Senator CHATAWAY (Queensland) . - One is almost tempted to think that the Government are really not very anxious to pass this Bill during this session. It was brought on early, and then put day after day below the famous Bill in connexion with the possibility of Tommy Atkins pawning his war medal. In view of these facts, one really fails to see why the Government are bringing forward the measure at all. Let me take first the portion which deals with the abolition of postal voting. It has been said that the Government are running away from the Women's National League in Victoria. As a matter of fact, the figures show that men have used this system very nearly to the same extent as have women. Indeed, in an electorate in Western Australia the other day, the majority of the postal votes went to a Labour candidate.


Senator Lynch - That was in a shearing electorate.

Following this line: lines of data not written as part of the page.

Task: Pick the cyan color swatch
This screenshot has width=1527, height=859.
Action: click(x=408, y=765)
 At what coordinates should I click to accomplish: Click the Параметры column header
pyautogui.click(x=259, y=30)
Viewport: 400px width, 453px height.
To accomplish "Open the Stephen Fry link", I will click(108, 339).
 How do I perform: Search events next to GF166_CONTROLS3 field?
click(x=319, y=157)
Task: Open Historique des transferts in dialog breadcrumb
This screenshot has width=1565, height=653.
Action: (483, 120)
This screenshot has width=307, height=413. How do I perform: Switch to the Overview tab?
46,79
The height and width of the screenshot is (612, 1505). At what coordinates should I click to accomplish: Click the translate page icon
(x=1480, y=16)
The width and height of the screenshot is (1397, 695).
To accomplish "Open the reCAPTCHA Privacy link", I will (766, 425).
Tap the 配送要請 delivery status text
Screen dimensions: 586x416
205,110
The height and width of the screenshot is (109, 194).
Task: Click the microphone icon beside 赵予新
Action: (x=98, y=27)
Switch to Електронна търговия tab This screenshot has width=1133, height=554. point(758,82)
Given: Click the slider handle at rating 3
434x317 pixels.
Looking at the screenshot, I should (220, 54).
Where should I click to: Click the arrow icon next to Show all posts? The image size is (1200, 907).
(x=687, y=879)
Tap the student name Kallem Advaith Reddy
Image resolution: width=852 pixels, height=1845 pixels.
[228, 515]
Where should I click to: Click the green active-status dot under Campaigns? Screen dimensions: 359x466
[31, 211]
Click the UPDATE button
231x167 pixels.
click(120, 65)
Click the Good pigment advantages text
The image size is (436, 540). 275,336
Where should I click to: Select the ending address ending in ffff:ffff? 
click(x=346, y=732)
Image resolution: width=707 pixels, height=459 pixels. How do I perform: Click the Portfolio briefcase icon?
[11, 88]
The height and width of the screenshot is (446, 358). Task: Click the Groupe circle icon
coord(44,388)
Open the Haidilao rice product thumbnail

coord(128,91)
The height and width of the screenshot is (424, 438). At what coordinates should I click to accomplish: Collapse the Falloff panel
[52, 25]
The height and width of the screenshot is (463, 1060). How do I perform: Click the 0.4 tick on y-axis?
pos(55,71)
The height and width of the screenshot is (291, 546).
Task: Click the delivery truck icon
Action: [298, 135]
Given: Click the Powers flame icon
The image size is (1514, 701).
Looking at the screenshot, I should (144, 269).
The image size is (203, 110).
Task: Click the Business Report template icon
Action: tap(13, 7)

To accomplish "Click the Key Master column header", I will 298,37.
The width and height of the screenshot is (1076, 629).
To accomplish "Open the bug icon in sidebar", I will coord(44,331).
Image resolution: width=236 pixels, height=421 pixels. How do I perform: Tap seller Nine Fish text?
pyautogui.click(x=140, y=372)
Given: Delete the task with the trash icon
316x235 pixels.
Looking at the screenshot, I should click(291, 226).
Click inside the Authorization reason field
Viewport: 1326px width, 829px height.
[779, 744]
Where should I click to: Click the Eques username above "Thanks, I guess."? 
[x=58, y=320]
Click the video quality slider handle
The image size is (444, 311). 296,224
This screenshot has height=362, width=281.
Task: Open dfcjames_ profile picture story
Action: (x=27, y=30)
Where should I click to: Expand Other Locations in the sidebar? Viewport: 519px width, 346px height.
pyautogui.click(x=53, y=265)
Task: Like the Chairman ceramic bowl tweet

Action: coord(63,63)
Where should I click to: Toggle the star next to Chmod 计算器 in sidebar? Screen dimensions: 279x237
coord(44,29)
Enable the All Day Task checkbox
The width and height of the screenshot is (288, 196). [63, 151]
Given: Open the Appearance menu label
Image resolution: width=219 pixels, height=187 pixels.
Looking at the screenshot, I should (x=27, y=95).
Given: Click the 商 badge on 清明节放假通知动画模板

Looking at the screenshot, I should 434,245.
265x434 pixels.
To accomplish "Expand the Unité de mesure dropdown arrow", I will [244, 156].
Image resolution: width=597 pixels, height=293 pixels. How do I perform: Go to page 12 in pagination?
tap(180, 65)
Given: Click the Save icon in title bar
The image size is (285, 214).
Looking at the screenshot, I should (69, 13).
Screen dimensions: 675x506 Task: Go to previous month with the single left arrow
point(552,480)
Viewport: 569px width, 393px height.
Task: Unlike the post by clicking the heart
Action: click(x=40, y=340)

Senator CHATAWAY - That may be. I do not see why we should deprive shearers or any other persons of their votes. The amount of postal voting is really very small. If it is argued that the use of this system is growing and becoming a public scandal, as it were, if there is a scandal attached to it, the figures do not prove it. At the election in 1906, 1.4 per cent. of the ballotpapers issued to electors were issued in the form of postal ballot-papers ; at the next election the percentage was 2 per cent., while at the referenda in 1911 the percentage was only1.98 per cent. That shows that postal voting is not used to an immense extent. Therefore, I hold that the Government need not claim that its use is growing out of all proportion to the intention of Parliament. At the same time, I contend that we have no right to disfranchise one man or one woman if we can provide a system by which persons can fairly be enabled to vote, even though they cannot go to the polling booth. Let us consider who will be affected by the abolition of postal voting. It will not affect those who go to sea, because there is a provision which enables such persons to vote before they go out of the Commonwealth.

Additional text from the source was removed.